Sundays have always been my favorite day of the week. Chores are generally done and I refuse to work on Sunday. Usually, Chloe and I pack a lunch and just drive in some direction and explore places we have never been. SUNDAY-FUNDAY! However, yesterday was just a puttering around the house day. A day we have missed for several years now. We have not had normality or stability for 4 years so as I was building my dragon, I really took time to appreciate the moment. It was hot out and the sky was clear. The Sun beat down on our gardens and it was clearly a lazy, Sunday. The Lizards hung out on the porch in the shade and the birds called it a day around 11 AM.
No one really drives down our road, its a hidden oasis. We are grateful for FINALLY being safe, loved and in peace. Chloe and Bella took the Lizards lead and lounged around all day too. Lazy babies, reading, drawing and just plain ol R&R. A much needed break from our busy schedules and since its only been about 8 months that we have been safe, it still seems too good to be true. As I worked on the frame of my dragon I realized how much we have been through and how much more we may be forced to face. In the coming months, we are still fighting a Demon and my hopes, prayers and requests are that this is the END of the battle.

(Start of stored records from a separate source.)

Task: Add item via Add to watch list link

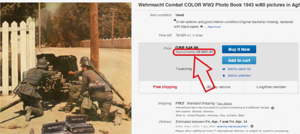Action: pyautogui.click(x=239, y=69)
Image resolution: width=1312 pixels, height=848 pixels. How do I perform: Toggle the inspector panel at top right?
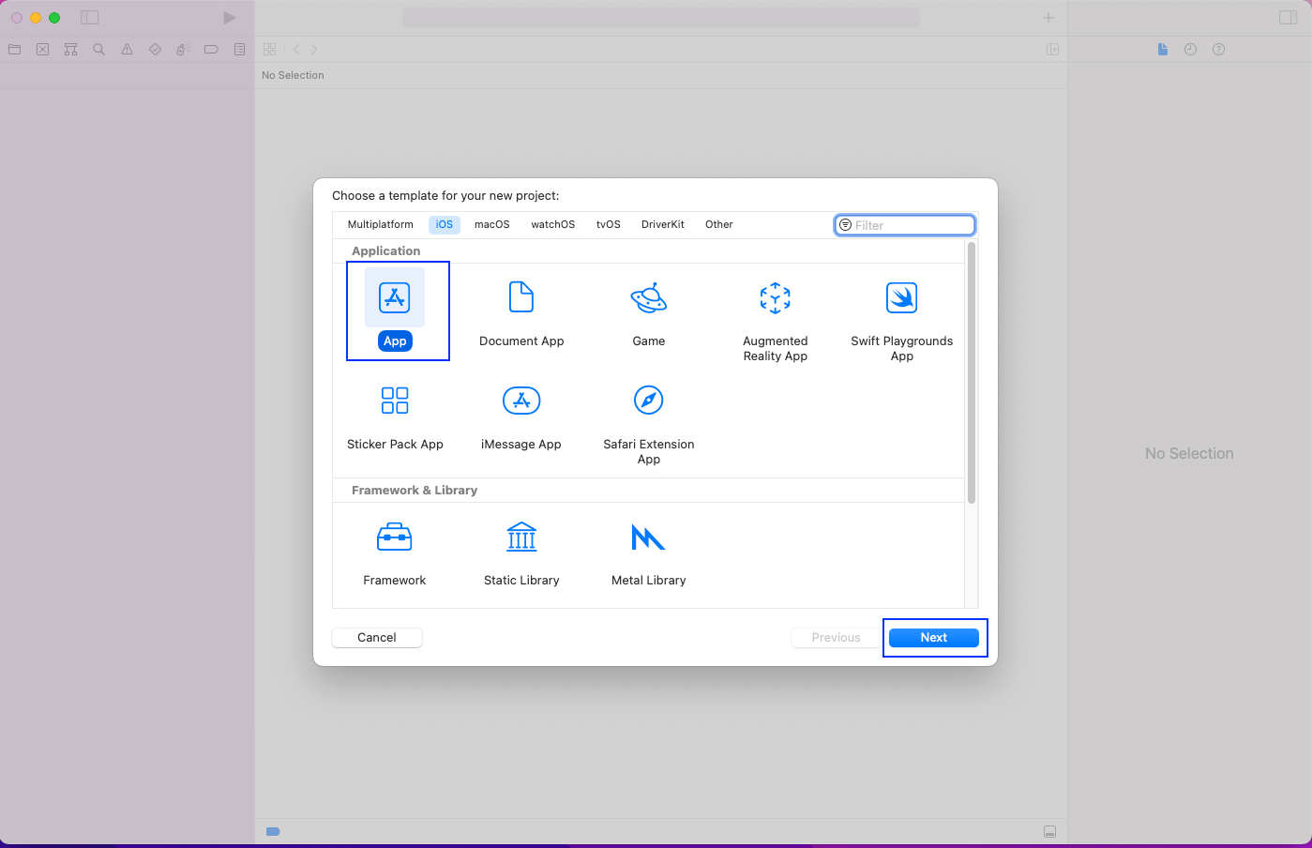coord(1288,18)
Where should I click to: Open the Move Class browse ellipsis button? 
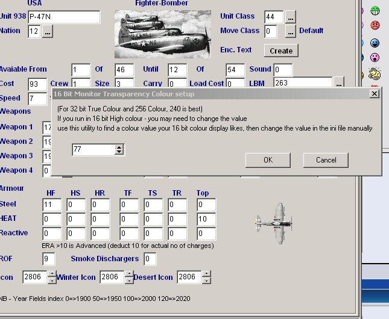(291, 31)
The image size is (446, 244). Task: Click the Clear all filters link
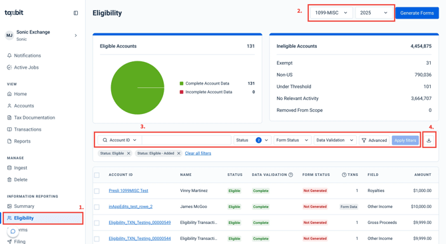pos(198,153)
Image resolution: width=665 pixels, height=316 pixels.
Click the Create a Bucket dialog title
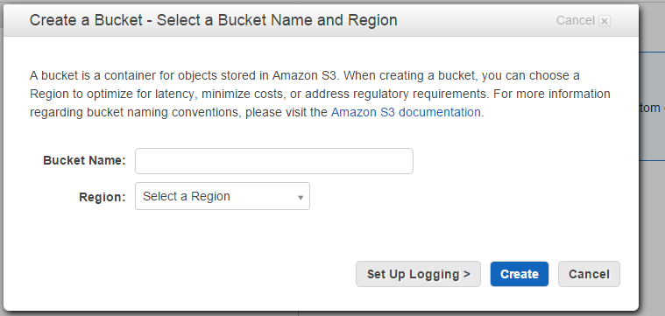click(213, 20)
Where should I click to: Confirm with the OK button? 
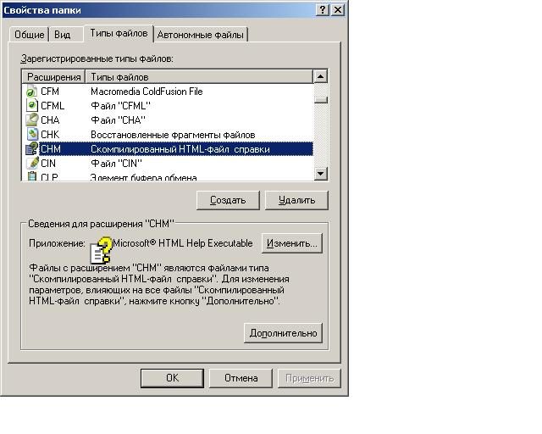pos(172,378)
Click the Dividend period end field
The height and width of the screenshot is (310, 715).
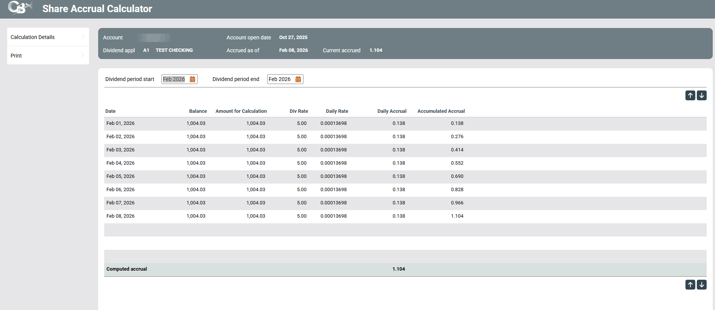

This battle has last almost 7 years and has become ridiculous.
I focused on the frame of the dragon and the wires cut my fingers snapping me out of my daze. As I work on building my 12 inch friend, I am in a zone. Playing with Clay is super therapeutic and a much needed diversion from my thinking. Fiona Apple playing in the back ground and my creative juices flowed. My intention was to make a Mean looking dragon. The kind that would be fierce and one would be afraid to reckon with. As I layered on the clay, shaping the features, developing the muscles and skin texture, I realized I don’t have the ability to make anything mean looking. I don’t have a mean bone in my body so I guess I subconsciously channeled my inner Jim Henson and have a new character for new clay-mation movie. (Oh Jim! How I miss you!)
As I smooth out the clay I begin to think about all that has transpired and what wonderful things have happened to us since we have arrived. We are in a place of utmost Happiness! Chloe has gone from a size 18 to a size 14 in 8 months. Why? She is HAPPI!! She is NOT afraid and she is able to thrive here. We had dinner with family Saturday and we have family coming to visit us for a week soon.
So, we count our blessings for sure!
In Peace. Harmonious. Happy.
I cant even begin to tell you how much we love our home, friends and family. We love the rain and the lizards. We love to feel safe and secure. Yes, We are home. No matter what happens over the last leg of this journey, we know that we will always have these moments to remember. Appreciating them with such deep gratitude.